Warszawa testuje rozwiązanie bez bramek w metrze. O to wnioskują aktywiści ze stowarzyszenia Miasto Jest Nasze. Jeszcze w zeszłym roku napisali w tej sprawie petycję.
Pełnomocnik ds. bezpieczeństwa w transporcie publicznym w Warszawie Konrad Komornicki poinformował, że wizja metra bez bramek jest możliwa. – Jest to testowane przy tak zwanym łączniku i zobaczymy, co będzie dalej. Część bramek dla pasażerów, którzy schodzą do M1 poprzez antresolę, jest otwarta – mówi Komornicki.

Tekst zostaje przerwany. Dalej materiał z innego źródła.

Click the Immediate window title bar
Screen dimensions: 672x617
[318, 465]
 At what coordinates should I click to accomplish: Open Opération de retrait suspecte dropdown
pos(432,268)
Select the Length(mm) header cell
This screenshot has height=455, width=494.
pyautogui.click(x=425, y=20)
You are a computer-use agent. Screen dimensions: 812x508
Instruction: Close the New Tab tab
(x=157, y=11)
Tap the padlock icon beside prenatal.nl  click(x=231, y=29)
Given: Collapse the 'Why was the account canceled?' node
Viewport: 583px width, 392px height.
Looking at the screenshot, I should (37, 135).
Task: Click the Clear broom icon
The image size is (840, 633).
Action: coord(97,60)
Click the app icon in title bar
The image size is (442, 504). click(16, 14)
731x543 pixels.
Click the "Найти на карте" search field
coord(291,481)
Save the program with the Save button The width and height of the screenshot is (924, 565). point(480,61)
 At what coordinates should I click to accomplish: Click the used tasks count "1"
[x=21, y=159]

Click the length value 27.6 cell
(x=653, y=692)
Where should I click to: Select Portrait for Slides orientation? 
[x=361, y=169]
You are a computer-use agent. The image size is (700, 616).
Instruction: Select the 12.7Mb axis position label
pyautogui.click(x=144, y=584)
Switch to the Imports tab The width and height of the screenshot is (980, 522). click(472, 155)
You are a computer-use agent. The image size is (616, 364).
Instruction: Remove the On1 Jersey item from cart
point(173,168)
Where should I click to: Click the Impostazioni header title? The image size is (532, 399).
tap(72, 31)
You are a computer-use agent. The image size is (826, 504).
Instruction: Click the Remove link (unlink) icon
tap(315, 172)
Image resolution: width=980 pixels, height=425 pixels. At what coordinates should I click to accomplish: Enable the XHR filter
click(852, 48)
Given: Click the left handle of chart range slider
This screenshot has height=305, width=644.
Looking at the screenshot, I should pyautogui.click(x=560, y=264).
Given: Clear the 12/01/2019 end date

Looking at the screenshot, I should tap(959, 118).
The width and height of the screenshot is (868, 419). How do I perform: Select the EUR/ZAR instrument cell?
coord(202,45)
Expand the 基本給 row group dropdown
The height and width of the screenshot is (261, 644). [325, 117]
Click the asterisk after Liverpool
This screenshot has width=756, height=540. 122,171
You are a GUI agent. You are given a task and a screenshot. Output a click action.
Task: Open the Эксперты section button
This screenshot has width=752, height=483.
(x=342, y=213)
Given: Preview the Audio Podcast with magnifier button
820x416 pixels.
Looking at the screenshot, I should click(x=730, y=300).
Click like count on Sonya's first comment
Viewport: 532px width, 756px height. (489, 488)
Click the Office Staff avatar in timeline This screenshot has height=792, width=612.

– Bramki w metrze są niepotrzebne, nie ma ich w wielu europejskich miastach – mówi Kuba Czajkowski z Miasto Jest Nasze. – To blokada dla większości pasażerów, którzy w Warszawie mają bilety okresowe, więc nie potrzebują kasować biletu. Bramki są też niepotrzebnym obciążeniem dla osób starszych czy niepełnosprawnych. To co roku kosztuje Zarząd Transportu Miejskiego i Warszawskie Metro kilka milionów złotych – zauważa.
Bramki z kasownikami w warszawskim metrze pojawiły się w 2000 roku.